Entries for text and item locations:
start
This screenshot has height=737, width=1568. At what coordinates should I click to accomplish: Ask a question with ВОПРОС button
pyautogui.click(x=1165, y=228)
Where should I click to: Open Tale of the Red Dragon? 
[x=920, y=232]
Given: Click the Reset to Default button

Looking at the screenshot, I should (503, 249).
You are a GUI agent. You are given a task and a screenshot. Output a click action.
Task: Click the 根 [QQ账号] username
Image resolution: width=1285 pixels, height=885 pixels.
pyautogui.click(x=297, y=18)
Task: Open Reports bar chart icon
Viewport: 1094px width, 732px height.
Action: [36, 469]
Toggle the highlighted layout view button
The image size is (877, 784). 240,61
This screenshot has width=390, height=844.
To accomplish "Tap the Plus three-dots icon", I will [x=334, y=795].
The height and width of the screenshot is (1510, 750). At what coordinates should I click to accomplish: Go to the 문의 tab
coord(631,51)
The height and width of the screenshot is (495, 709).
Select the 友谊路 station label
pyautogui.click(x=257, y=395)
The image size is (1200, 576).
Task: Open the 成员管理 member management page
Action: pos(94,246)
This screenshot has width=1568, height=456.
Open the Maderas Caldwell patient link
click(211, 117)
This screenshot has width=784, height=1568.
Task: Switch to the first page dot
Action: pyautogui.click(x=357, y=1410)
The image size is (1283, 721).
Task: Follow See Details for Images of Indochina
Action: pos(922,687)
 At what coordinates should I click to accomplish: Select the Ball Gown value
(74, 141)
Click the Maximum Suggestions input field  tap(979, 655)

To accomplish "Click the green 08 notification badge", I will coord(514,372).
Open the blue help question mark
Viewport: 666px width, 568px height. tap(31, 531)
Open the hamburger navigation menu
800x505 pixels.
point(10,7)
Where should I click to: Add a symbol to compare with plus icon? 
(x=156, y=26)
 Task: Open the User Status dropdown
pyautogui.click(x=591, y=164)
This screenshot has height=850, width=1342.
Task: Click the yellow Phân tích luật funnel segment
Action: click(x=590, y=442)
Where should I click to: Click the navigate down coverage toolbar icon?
end
Can you turn the lines from the one containing "This screenshot has width=390, height=844." through the last line into a Markdown table with the columns Row and Line, leaving out blank lines?

### Complete response
| Row | Line |
|---|---|
| 1 | This screenshot has width=390, height=844. |
| 2 | To accomplish "Tap the Plus three-dots icon", I will [x=334, y=795]. |
| 3 | The height and width of the screenshot is (1510, 750). At what coordinates should I click to accomplish: Go to the 문의 tab |
| 4 | coord(631,51) |
| 5 | The height and width of the screenshot is (495, 709). |
| 6 | Select the 友谊路 station label |
| 7 | pyautogui.click(x=257, y=395) |
| 8 | The image size is (1200, 576). |
| 9 | Task: Open the 成员管理 member management page |
| 10 | Action: pos(94,246) |
| 11 | This screenshot has width=1568, height=456. |
| 12 | Open the Maderas Caldwell patient link |
| 13 | click(211, 117) |
| 14 | This screenshot has width=784, height=1568. |
| 15 | Task: Switch to the first page dot |
| 16 | Action: pyautogui.click(x=357, y=1410) |
| 17 | The image size is (1283, 721). |
| 18 | Task: Follow See Details for Images of Indochina |
| 19 | Action: pos(922,687) |
| 20 |  At what coordinates should I click to accomplish: Select the Ball Gown value |
| 21 | (74, 141) |
| 22 | Click the Maximum Suggestions input field  tap(979, 655) |
| 23 | To accomplish "Click the green 08 notification badge", I will coord(514,372). |
| 24 | Open the blue help question mark |
| 25 | Viewport: 666px width, 568px height. tap(31, 531) |
| 26 | Open the hamburger navigation menu |
| 27 | 800x505 pixels. |
| 28 | point(10,7) |
| 29 | Where should I click to: Add a symbol to compare with plus icon?  |
| 30 | (x=156, y=26) |
| 31 |  Task: Open the User Status dropdown |
| 32 | pyautogui.click(x=591, y=164) |
| 33 | This screenshot has height=850, width=1342. |
| 34 | Task: Click the yellow Phân tích luật funnel segment |
| 35 | Action: click(x=590, y=442) |
| 36 | Where should I click to: Click the navigate down coverage toolbar icon? |